In all likelihood, the national estimates from these two sources will not be identical. Why not? Which is correct? Well, it’s complicated.
The Current Population Survey serves as the nation’s primary source of statistics on labor force characteristics. A supplement to the survey provides the official annual statistics on the nation’s income and poverty levels as well as statistics on age, sex, race, marital status, educational attainment, employee benefits, work schedules, school enrollment, health insurance, noncash benefits and migration.
The American Community Survey, on the other hand, is the only source of small-area estimates available on a wide range of important social and economic characteristics for all communities in the country. In addition to income, poverty and health insurance, these topics include education, language ability, the foreign-born, marital status, migration, homeownership, the cost and value of our homes and many more.
Estimates from these two surveys differ for a number of reasons. First, income questions on the CPS are much more detailed than the summary questions asked on the ACS.

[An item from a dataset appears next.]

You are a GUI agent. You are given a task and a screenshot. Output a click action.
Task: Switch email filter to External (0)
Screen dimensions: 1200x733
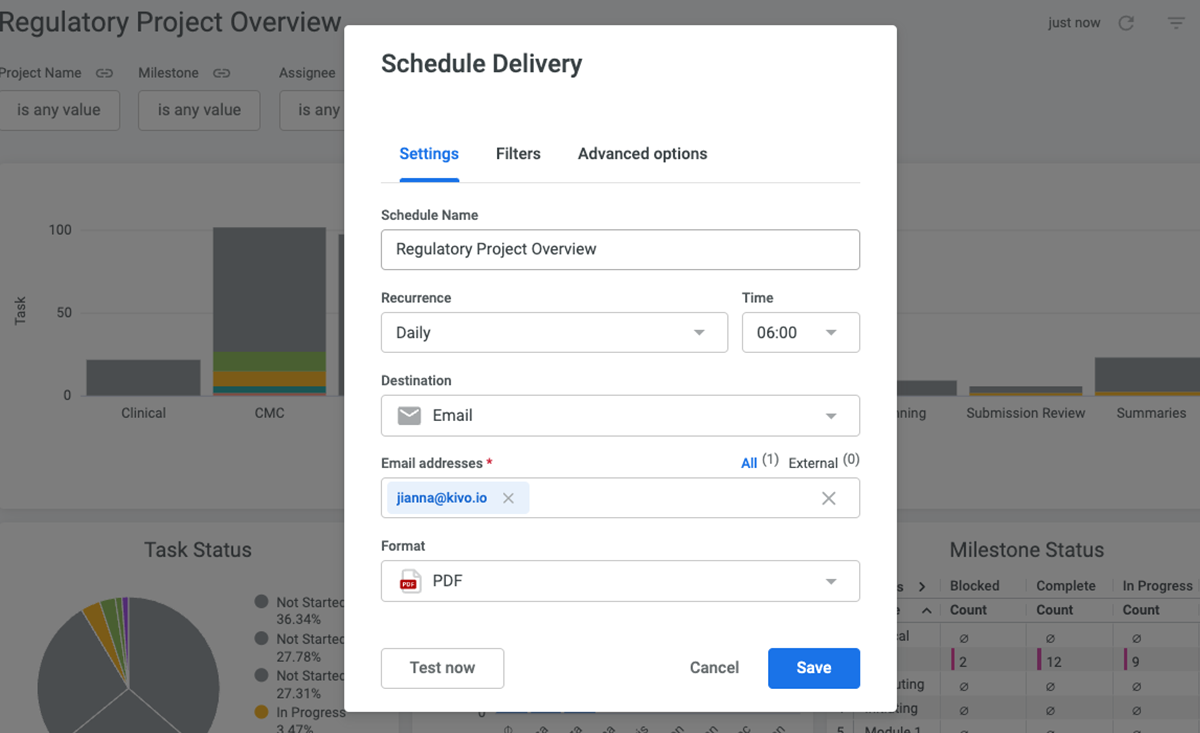click(811, 462)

Second, the reference periods for the two surveys are very different. The CPS asks respondents to report on their income in the previous calendar year. The ACS asks about income in the prior 12 months. Since the ACS is a continuous survey administered throughout the year, some respondents to the 2011 ACS (those who fill out the survey in January) are reporting income received between January 2010 and December 2010 while other respondents (those who fill out the survey in December) are reporting income received between December 2010 and November 2011.
Third, for the CPS, trained interviewers sit down with respondents to complete the questionnaire while the ACS is primarily a self-reporting mail-back survey. (Trained interviewers follow-up with households who do not respond to the ACS by mail.)
These differences often result in different national estimates for such key indicators as poverty, median income and inequality. Despite these differences in the “levels” of these indicators, the trends over time tend to be very similar across the two surveys. The following graph shows poverty rates from the ACS compared with poverty rates from the CPS for previous years. The red line adjusts for the differences in reference periods.
Many people contact us each year asking how to know which estimate to use for a particular purpose. For national estimates, we recommend the CPS because it provides a consistent historical time series at the national level and can also be used to look at limited state-level trends. However, because of the larger sample size and smaller sampling errors we recommend using the ACS for subnational geographies.